Press Release
Climbing to Earth, 2009

'Climbing to Earth', a site specific installation by Natasha Rosling (London 1985), is the result of a month's residency at the DCNF Cacaofabriek in Helmond.

Rosling's works provoke an intense engagement with bodies and their negotiation of an environment, both physically and psychologically. She is not only trying to develop her own understanding of what it means to have a body, but also to question how ways of looking become tied to traditions of thought and culture. In this way, clothing as a covering and decoration becomes more relevant than skin, and prosthetic limbs or bodily supports become more important than actual limbs themselves.

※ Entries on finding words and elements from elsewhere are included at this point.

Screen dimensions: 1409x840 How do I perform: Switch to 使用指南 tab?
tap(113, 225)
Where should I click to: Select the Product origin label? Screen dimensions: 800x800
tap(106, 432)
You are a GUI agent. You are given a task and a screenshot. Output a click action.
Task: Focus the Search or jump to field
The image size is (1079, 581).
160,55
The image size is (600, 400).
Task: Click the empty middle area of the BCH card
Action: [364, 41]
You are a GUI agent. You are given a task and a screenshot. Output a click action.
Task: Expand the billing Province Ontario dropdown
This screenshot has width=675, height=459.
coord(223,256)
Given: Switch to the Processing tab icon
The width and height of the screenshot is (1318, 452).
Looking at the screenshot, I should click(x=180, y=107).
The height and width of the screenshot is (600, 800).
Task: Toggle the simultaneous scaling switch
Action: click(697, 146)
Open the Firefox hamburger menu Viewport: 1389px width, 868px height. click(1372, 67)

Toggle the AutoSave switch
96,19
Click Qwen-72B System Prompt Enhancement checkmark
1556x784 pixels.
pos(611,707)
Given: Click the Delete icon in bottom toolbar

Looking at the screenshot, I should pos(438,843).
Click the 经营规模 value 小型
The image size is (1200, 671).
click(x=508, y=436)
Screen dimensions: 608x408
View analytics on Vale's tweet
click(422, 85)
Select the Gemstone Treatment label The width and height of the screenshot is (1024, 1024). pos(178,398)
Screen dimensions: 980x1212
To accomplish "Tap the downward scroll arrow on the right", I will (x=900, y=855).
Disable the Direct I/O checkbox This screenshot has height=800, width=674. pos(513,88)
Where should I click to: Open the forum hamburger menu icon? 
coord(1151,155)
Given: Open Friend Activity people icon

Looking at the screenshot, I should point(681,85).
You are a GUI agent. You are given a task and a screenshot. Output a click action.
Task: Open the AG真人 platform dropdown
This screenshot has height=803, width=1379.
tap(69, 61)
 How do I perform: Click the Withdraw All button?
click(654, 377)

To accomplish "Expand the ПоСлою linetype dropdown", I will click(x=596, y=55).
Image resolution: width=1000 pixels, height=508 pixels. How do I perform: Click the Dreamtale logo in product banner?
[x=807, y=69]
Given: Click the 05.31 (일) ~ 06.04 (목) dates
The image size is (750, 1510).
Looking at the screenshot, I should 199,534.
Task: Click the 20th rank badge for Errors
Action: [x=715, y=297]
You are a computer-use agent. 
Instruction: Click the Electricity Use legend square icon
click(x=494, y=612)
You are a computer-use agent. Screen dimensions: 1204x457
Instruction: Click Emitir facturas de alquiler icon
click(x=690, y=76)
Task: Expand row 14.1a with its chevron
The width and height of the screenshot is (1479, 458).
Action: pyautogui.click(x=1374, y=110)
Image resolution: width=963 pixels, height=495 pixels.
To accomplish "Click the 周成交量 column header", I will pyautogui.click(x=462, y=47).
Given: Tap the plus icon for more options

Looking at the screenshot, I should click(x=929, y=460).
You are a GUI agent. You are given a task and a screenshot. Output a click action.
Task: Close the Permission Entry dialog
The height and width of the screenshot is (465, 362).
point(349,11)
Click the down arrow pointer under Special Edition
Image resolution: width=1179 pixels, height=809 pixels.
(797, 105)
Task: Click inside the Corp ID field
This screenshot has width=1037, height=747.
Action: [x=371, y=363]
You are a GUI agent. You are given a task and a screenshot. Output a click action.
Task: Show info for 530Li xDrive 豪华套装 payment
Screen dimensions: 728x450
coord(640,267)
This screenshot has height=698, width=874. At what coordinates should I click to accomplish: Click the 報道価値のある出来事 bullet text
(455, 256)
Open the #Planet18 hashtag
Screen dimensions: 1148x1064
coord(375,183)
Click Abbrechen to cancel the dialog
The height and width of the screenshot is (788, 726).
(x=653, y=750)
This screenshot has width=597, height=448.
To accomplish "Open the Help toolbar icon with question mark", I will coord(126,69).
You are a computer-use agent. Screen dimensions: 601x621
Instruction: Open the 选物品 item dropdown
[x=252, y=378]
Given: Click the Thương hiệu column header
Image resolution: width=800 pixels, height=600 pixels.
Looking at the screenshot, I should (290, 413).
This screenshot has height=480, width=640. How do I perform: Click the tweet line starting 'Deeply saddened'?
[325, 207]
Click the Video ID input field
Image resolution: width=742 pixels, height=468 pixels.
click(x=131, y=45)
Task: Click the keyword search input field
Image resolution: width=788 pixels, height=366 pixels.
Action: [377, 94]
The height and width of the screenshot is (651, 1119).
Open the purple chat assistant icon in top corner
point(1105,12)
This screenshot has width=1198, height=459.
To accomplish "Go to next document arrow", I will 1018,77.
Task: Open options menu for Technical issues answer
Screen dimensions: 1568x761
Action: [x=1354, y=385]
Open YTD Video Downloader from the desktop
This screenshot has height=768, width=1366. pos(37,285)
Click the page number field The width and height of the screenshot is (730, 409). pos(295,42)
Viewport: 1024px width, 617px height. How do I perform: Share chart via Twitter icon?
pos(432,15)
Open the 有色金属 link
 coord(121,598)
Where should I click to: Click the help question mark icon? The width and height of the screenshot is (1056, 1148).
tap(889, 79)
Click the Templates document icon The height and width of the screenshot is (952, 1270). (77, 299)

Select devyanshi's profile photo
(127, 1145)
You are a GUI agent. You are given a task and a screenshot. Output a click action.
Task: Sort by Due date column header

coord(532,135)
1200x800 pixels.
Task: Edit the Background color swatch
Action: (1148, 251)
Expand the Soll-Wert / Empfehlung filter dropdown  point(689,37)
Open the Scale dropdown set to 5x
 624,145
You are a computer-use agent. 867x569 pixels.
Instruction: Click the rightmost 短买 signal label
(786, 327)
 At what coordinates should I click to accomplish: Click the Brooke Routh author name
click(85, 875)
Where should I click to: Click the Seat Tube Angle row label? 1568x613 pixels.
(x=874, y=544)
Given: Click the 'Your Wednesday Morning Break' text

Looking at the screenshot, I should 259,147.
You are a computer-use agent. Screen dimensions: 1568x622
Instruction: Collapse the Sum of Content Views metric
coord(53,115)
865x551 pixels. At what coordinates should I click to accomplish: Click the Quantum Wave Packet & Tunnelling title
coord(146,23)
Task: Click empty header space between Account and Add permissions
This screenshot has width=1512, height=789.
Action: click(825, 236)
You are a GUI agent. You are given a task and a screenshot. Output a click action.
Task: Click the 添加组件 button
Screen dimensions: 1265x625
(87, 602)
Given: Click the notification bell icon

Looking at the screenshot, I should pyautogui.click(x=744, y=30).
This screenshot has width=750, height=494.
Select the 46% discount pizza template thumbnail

'Climbing to Earth' seeks to complicate the relationship between object and surface, body and architecture, function and beauty. A combination of raw materials, structural supports, scale and colour are brought to a tension, engaging with and transforming the space. Tarpaulins, sprayed with coloured polyester fibre, are sewn, stretched, draped and fixed over a huge framework, alluding to something that is at once weightless and extremely cumbersome. An association between vision and movement, not only as a physical perceiver but through one's mind's eye becomes central. The undulating velvety surface, although very materially present, carries a richness of hovering colour, seeming to suggest some imagined landscape that has been sliced through and slotted into physical space.  Structured support systems seek to contain or control a sense of excess yet ultimately amplify the forces between the materials and some gesticular movement, pressurizing the surrounding architecture. The scale and labour intensiveness of the making process imbues the work with an impulsive weight.

Natasha Rosling studied Sculpture at Chelsea college of Art in London and is currently completing her MFA at the Sandberg Institute Amsterdam.